* AIM OF THE EXERCISE
Reproduce each line of the entries below verbatim, leaving out the pictures.

● ● ● ● ●

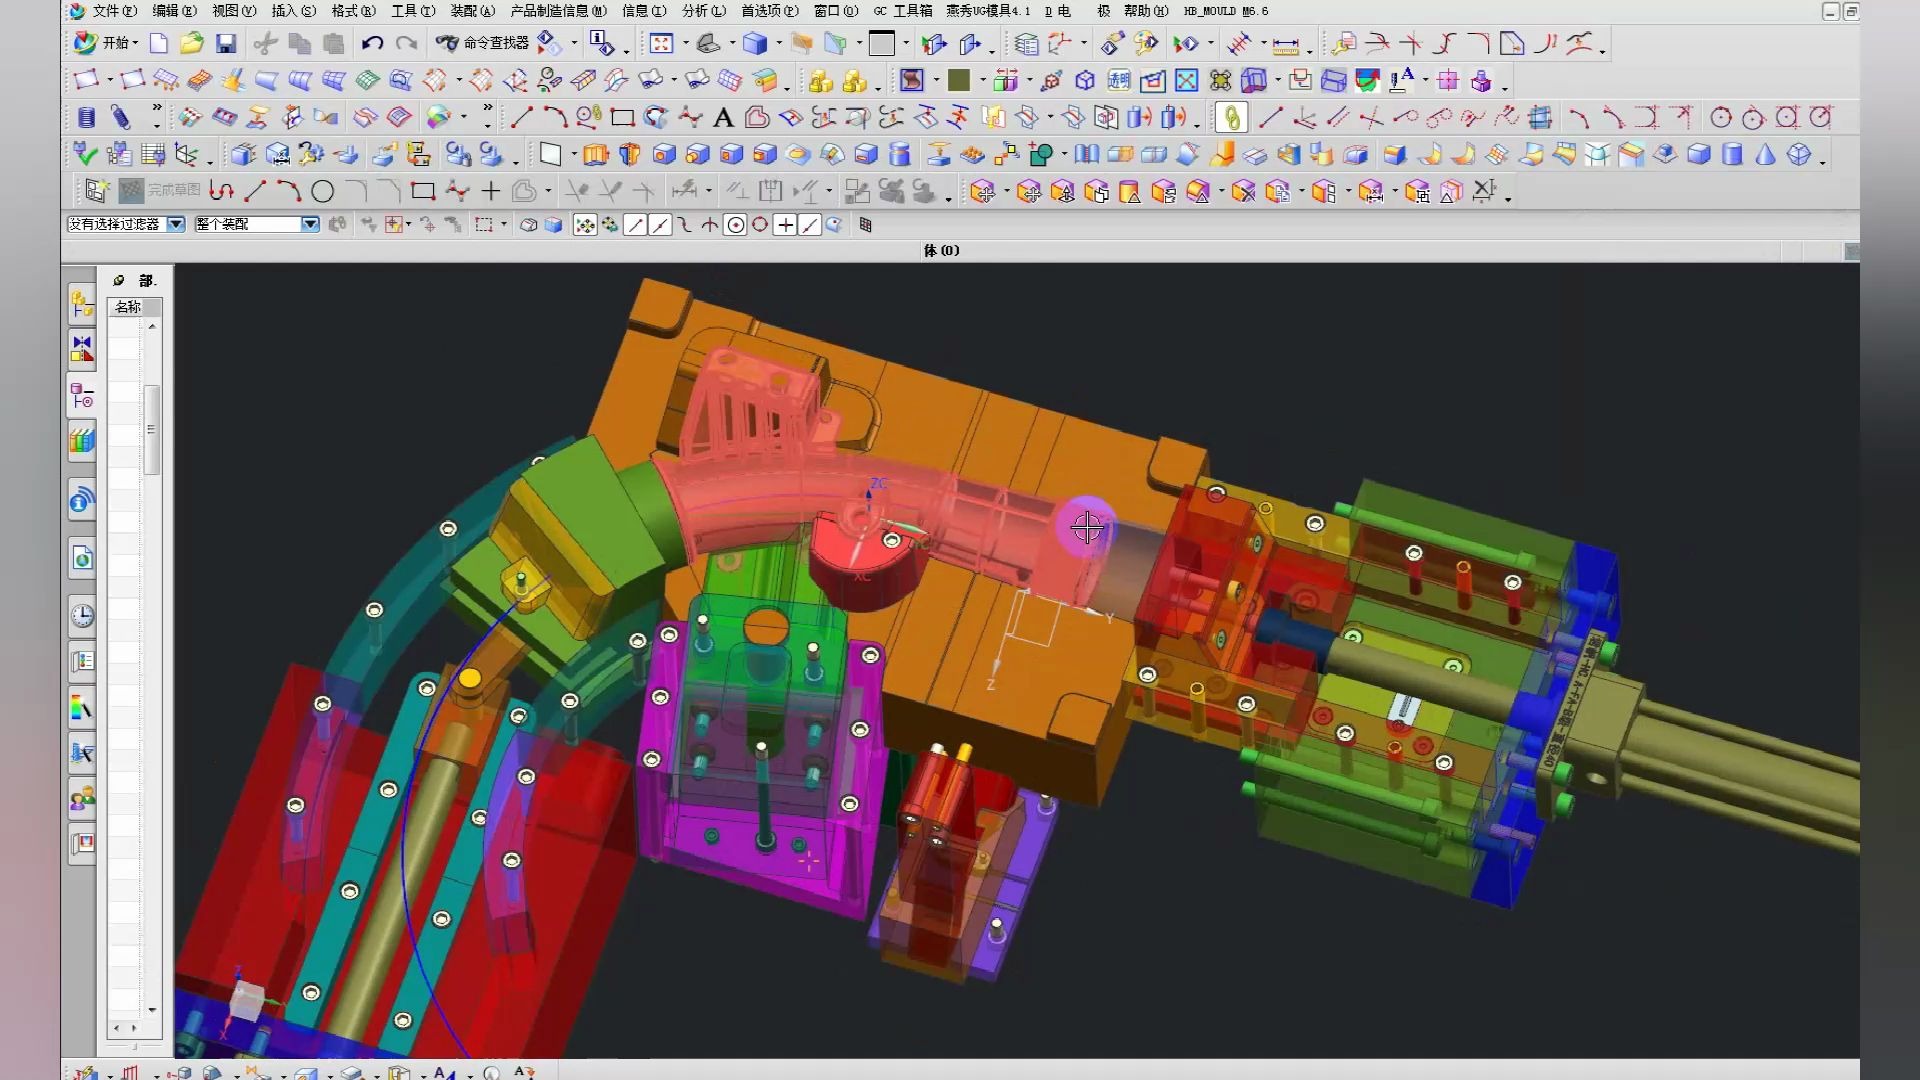The image size is (1920, 1080).
Task: Open the measure distance ruler tool
Action: (1285, 45)
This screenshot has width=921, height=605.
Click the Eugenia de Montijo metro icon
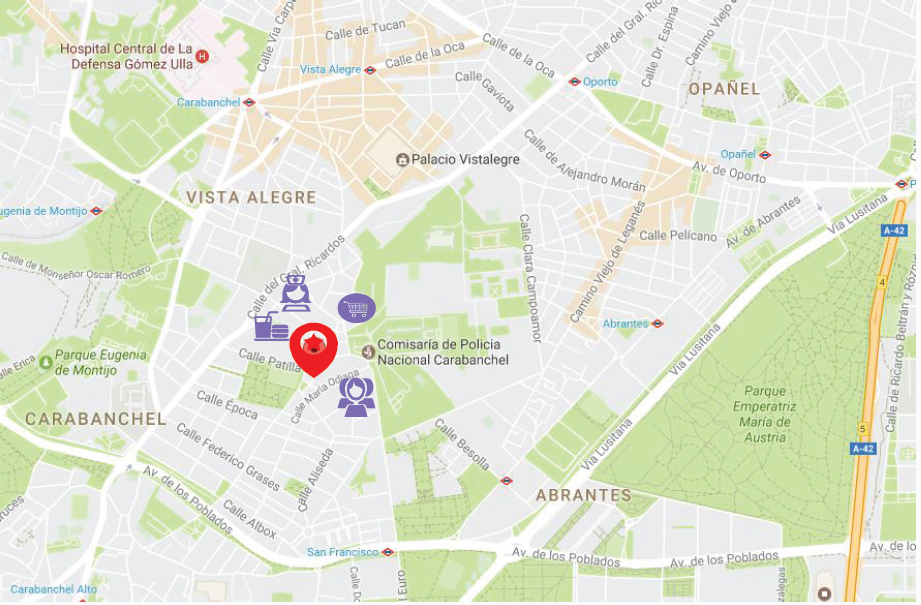click(96, 211)
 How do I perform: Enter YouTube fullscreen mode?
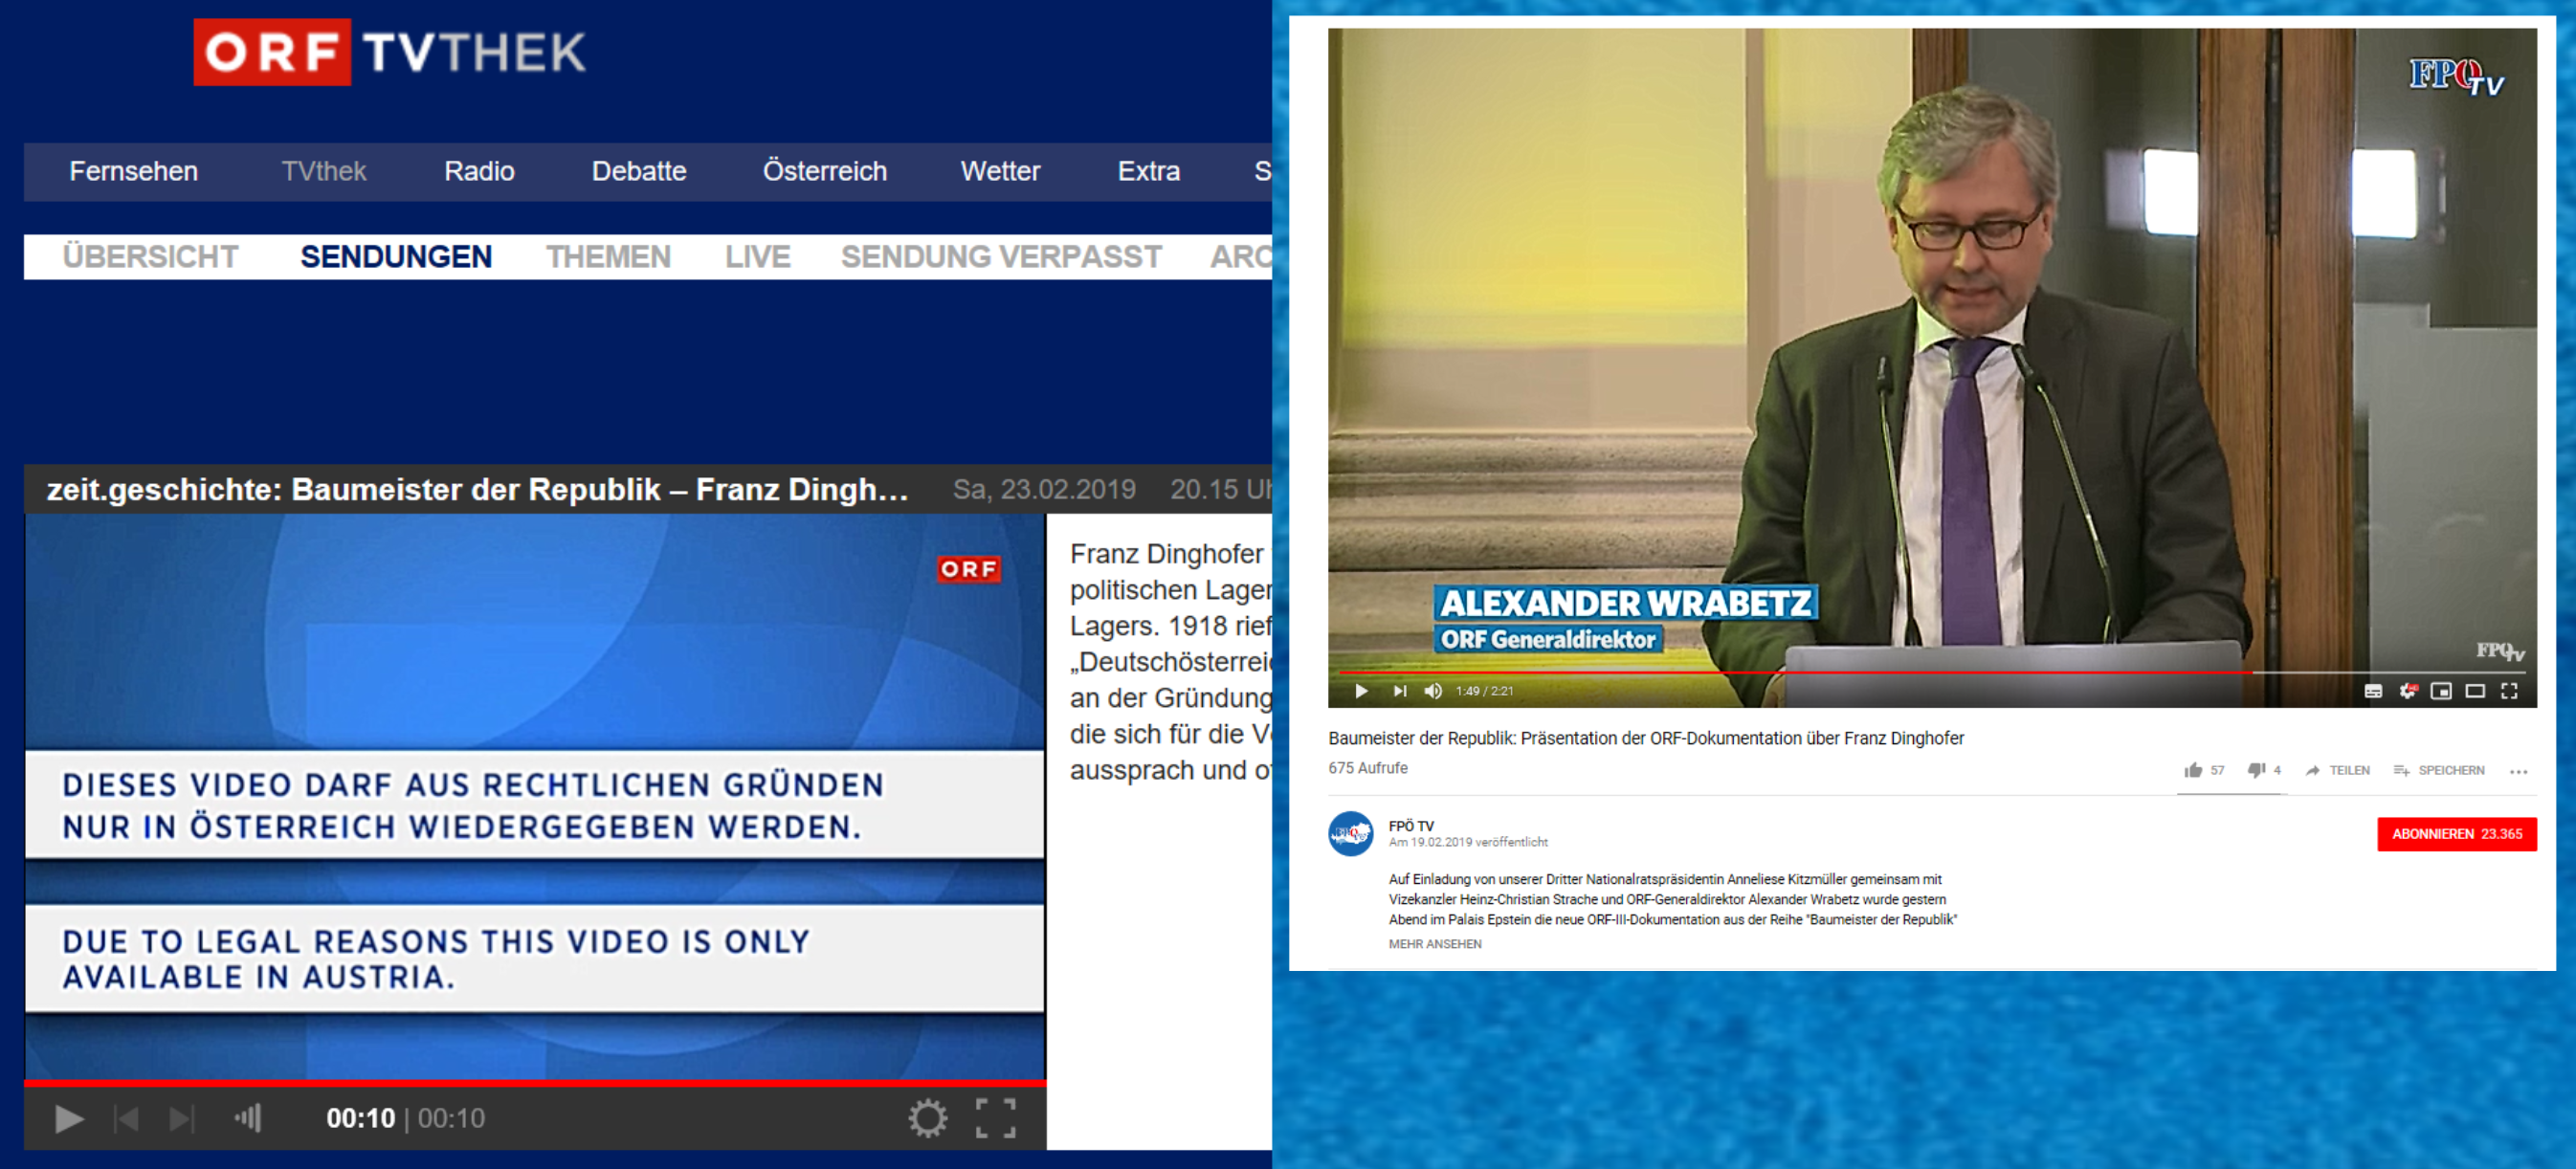coord(2509,691)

● ● ● ● ●

* TASK OUTPUT
The image size is (1920, 1080).
Task: Open the measure distance ruler tool
Action: (1285, 45)
This screenshot has width=921, height=605.
Click the Eugenia de Montijo metro icon
click(96, 211)
 How do I perform: Enter YouTube fullscreen mode?
coord(2509,691)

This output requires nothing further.